Dirinya menilai jikalau Perusahaan diminta membuat jalur khusus tentu ini agak lucu dikarenakan jalurnya dibuat di mana.
"Perusahaan Batubara itu wajib memiliki jalur sendirikan, ada perda nya. Cuman persoalannya agak lucu, dia mau buat jalannya di mana," kata Dempo.
"Misalnya dari Bengkulu Utara ke Pulau Baai, mau buat jalan di mana pasti melalui pemukiman penduduk. Dari Taba Penanjung buat jalan sendiri, mau buat jalan nya di mana," jelasnya.
Dirinya juga menambahkan jikalau jalur khusus tidak memungkinkan, ada lebih baiknya jikalau aturan tonase kelas jalan yang dilewati dipergencar dan diperketat penerapannya.

"Makanya kalau belum memungkinkan membuat jalan itu solusi keduanya adalah angkutannya diatur sesuai dengan kemampuan jalan. Itu yang diperketat, artinya tidak boleh truk angkutan Batubara maupun lainnya tidak boleh melebihi tonase kelas jalan itu," beber Politisi PAN ini.
"Itu juga jadi problem, sebenarnya harus diatur. Kalau aturan itu sudah banyak, yang nggak jalan itu adalah pertama, pengawasan dari eksekutif misalnya dinas perhubungan, kesadaran pemilik usaha untuk mentaati itu, menurut ku perlu terus diekspos soal itu agar paham baik pemerintah maupun pihak perusahaan," papar Dempo.

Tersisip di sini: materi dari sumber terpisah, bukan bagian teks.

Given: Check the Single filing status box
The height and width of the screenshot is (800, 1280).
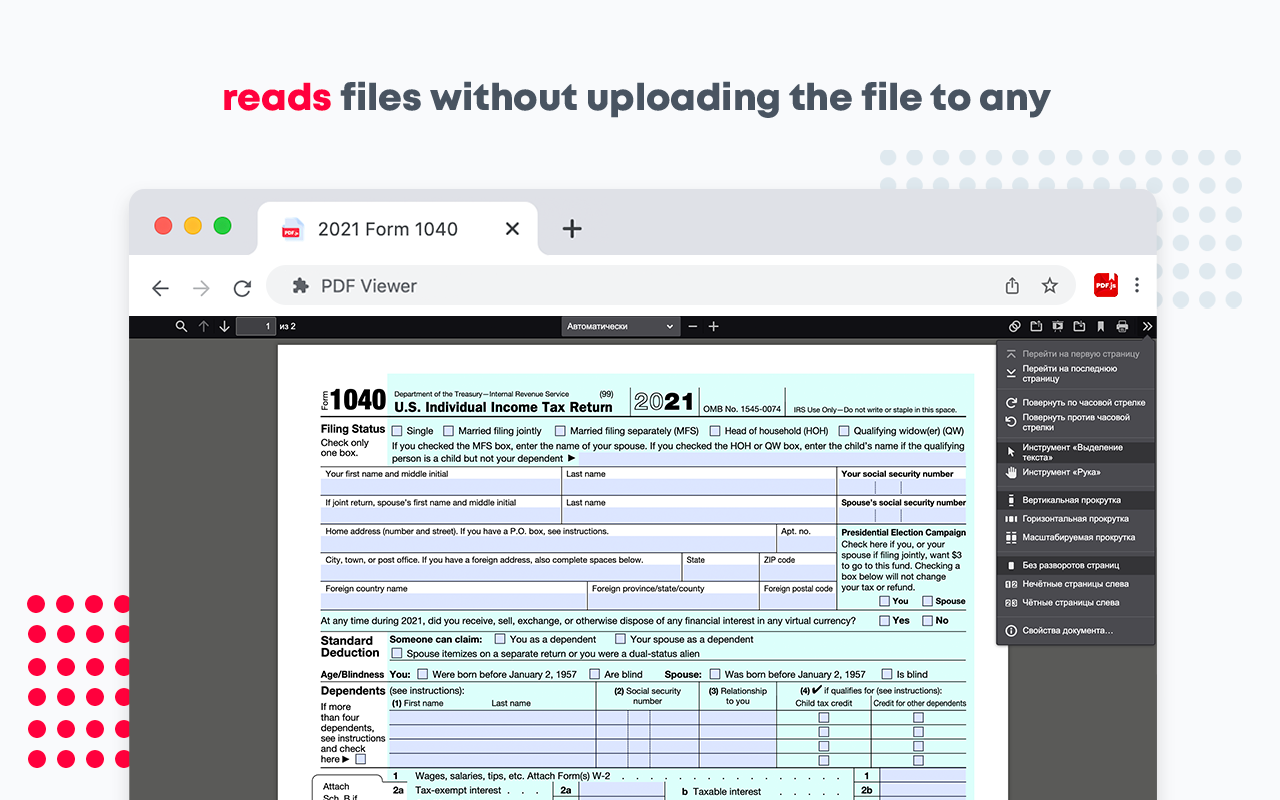Looking at the screenshot, I should (x=397, y=430).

"Pernah ada kasus kecelakaan antara truk batubara dengan motor warga di Kerkap, Bengkulu Utara. Ini bukan karena batubara tapi pengendara truk yang tidak mematuhi, maka perlu diperiksa juga SIM sopir itu. Perlu juga edukasi akan aturan di jalan raya ini," ujar Dempo.